Google DeepMind CEO Demis Hassabis announced plans to eventually merge their Gemini AI models with Veo video-generating models to create more capable multimodal systems with better understanding of the physical world. This aligns with the broader industry trend toward "omni" models that can understand and generate multiple forms of media, with Hassabis noting that Veo's physical world understanding comes largely from training on YouTube videos.

Meta Launches Advanced Llama 4 AI Models with Multimodal Capabilities and Trillion-Parameter Variant

Meta has released its new Llama 4 family of AI models, including Scout, Maverick, and the unreleased Behemoth, featuring multimodal capabilities and more efficient mixture-of-experts architecture. The models boast improvements in reasoning, coding, and document processing with expanded context windows, while Meta has also adjusted them to refuse fewer controversial questions and achieve better political balance.

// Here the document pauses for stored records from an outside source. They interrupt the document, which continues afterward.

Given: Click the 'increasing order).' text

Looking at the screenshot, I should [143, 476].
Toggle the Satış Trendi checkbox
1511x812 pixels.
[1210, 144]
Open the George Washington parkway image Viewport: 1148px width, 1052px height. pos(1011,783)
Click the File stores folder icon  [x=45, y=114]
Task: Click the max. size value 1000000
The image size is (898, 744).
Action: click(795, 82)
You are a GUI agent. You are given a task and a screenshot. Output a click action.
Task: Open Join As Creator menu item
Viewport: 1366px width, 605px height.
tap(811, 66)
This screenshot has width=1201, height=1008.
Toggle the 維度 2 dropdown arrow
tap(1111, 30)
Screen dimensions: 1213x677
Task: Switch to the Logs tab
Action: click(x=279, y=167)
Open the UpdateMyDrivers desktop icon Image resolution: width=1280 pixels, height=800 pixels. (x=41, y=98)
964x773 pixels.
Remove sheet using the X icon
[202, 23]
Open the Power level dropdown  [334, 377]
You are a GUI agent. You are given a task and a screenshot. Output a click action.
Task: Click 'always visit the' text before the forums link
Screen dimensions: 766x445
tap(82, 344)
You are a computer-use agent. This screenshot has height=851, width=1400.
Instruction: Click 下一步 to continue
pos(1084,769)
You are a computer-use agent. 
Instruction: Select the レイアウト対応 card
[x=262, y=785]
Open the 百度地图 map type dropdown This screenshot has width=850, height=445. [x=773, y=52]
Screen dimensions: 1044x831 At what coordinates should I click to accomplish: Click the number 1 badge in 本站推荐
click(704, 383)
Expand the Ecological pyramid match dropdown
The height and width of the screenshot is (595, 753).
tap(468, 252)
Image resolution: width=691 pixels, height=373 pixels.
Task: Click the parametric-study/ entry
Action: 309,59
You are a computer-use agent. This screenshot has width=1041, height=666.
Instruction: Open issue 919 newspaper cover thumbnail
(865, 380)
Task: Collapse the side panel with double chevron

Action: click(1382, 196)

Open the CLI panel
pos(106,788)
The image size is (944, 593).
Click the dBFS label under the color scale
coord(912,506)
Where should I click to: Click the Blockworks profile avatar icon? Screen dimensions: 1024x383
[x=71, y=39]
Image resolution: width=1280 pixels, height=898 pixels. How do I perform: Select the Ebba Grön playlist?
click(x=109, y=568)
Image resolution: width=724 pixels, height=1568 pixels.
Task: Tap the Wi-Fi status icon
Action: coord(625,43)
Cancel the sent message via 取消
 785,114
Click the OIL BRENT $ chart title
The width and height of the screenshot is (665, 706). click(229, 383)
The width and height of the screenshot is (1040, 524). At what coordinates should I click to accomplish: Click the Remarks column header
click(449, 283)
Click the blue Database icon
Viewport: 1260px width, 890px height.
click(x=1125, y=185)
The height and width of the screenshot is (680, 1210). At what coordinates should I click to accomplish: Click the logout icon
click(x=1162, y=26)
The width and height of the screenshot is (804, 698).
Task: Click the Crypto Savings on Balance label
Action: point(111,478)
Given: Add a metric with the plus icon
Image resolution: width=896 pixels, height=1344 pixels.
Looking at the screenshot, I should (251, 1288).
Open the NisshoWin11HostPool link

Microsoft Enhances Copilot with Web Browsing, Action Capabilities, and Improved Memory

Microsoft has significantly upgraded its Copilot AI assistant with new capabilities including performing actions on websites, remembering user preferences, analyzing real-time video, and creating podcast-like content summaries. These features, similar to those offered by competitors like OpenAI's Operator and Google's Gemini, allow Copilot to complete tasks such as booking tickets and reservations across partner websites.

Elon Musk's xAI Acquires Hotshot to Accelerate Video Generation Capabilities

Elon Musk's AI company, xAI, has acquired Hotshot, a startup specializing in AI-powered video generation technologies similar to OpenAI's Sora. The acquisition positions xAI to integrate video generation capabilities into its Grok platform, with Musk previously indicating that a "Grok Video" model could be released within months.

Baidu Unveils Ernie 4.5 and Ernie X1 Models with Multimodal Capabilities

Chinese tech giant Baidu has launched two new AI models - Ernie 4.5, featuring enhanced emotional intelligence for understanding memes and satire, and Ernie X1, a reasoning model claimed to match DeepSeek R1's performance at half the cost. Both models offer multimodal capabilities for processing text, images, video, and audio, with plans for a more advanced Ernie 5 model later this year.

Google DeepMind Launches Gemini Robotics Models for Advanced Robot Control

Google DeepMind has announced new AI models called Gemini Robotics designed to control physical robots for tasks like object manipulation and environmental navigation via voice commands. The models reportedly demonstrate generalization capabilities across different robotics hardware and environments, with DeepMind releasing a slimmed-down version called Gemini Robotics-ER for researchers along with a safety benchmark named Asimov.

Amazon Unveils 'Model Agnostic' Alexa+ with Agentic Capabilities

Amazon introduced Alexa+, a new AI assistant that uses a 'model agnostic' approach to select the best AI model for each specific task. The system utilizes Amazon's Bedrock cloud platform, their in-house Nova models, and partnerships with companies like Anthropic, enabling new capabilities such as website navigation, service coordination, and interaction with thousands of devices and services.

Amazon Launches AI-Powered Alexa+ with Enhanced Personalization and Capabilities

Amazon has announced Alexa+, a comprehensively redesigned AI assistant powered by generative AI that offers enhanced personalization and contextual understanding. The upgraded assistant can access personal data like schedules and preferences, interpret visual information, understand tone, process documents, and integrate deeply with Amazon's smart home ecosystem.

Alibaba Launches Qwen2.5-VL Models with PC and Mobile Control Capabilities

Alibaba's Qwen team released new AI models called Qwen2.5-VL which can perform various text and image analysis tasks as well as control PCs and mobile devices. According to benchmarks, the top model outperforms offerings from OpenAI, Anthropic, and Google on various evaluations, though it appears to have content restrictions aligned with Chinese regulations.